The Times itself has amplified the assertion — made by Romney and Rick Perry — that Obama has apologized for America, without any rebuttal, at least three times: Here, here, and here. I urge Brisbane to check them out. If he does, he’ll see that any Times customer reading them comes away misled. He or she is left with the mistaken impression that Obama may have, in fact, apologized for America, when he never did any such thing.
In other words, in all those three cases, the Times helped the GOP candidate mislead its own readers — with an assertion that has become absolutely central to the Republican case against Obama. Whatever the practical difficulties of changing this, surely we can all agree that this is not a role newspapers should be playing, particularly at a time when voters are choosing their next president.
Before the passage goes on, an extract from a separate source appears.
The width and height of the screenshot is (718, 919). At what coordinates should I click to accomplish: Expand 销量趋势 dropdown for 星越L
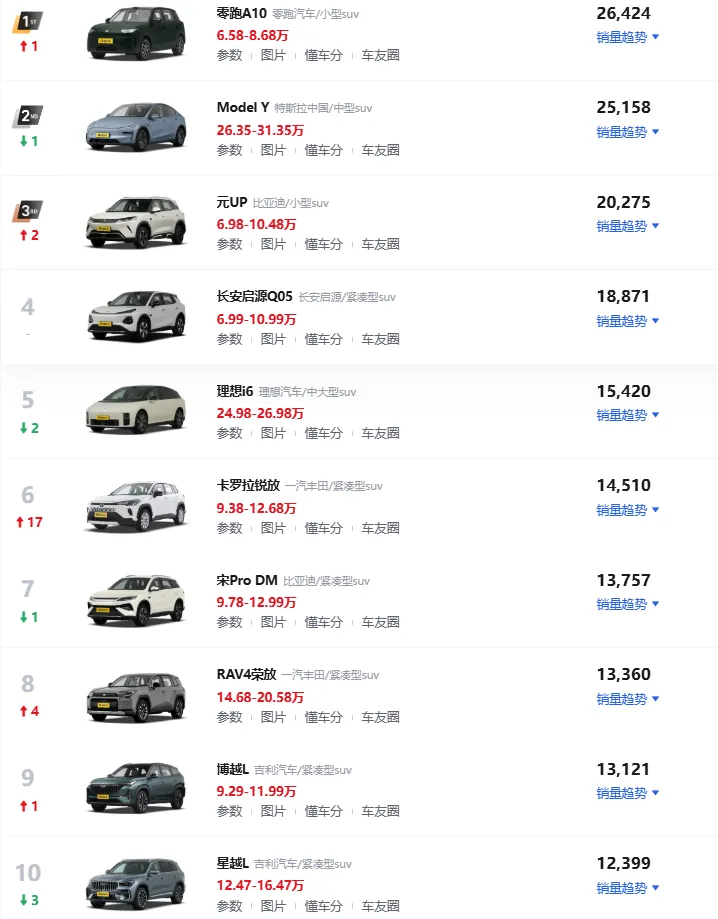click(x=628, y=888)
Let me repeat that the Times is not under any obligation to print lies from anyone, especially from long-debunked “experts” whose profession it is to repeat long-debunked climate denier myths and generally make things up — something the Times has done repeatedly in recent years:
If the public editor for the New York Times really thinks it is an open question as to whether the paper should do basic fact-checking and not print easily checked falsehoods, then imagine what your typical reporter must think when rushing to meet a deadline or get their piece online first. No wonder journalism is in the sorry state that it is.
h/t Salon, which has a terrific piece on this, noting:
Basically everyone on the Internet is slack-jawed and stunned by this entire thing, because, man, “should we print the truth or not” is a hilarious question to just throw out to readers.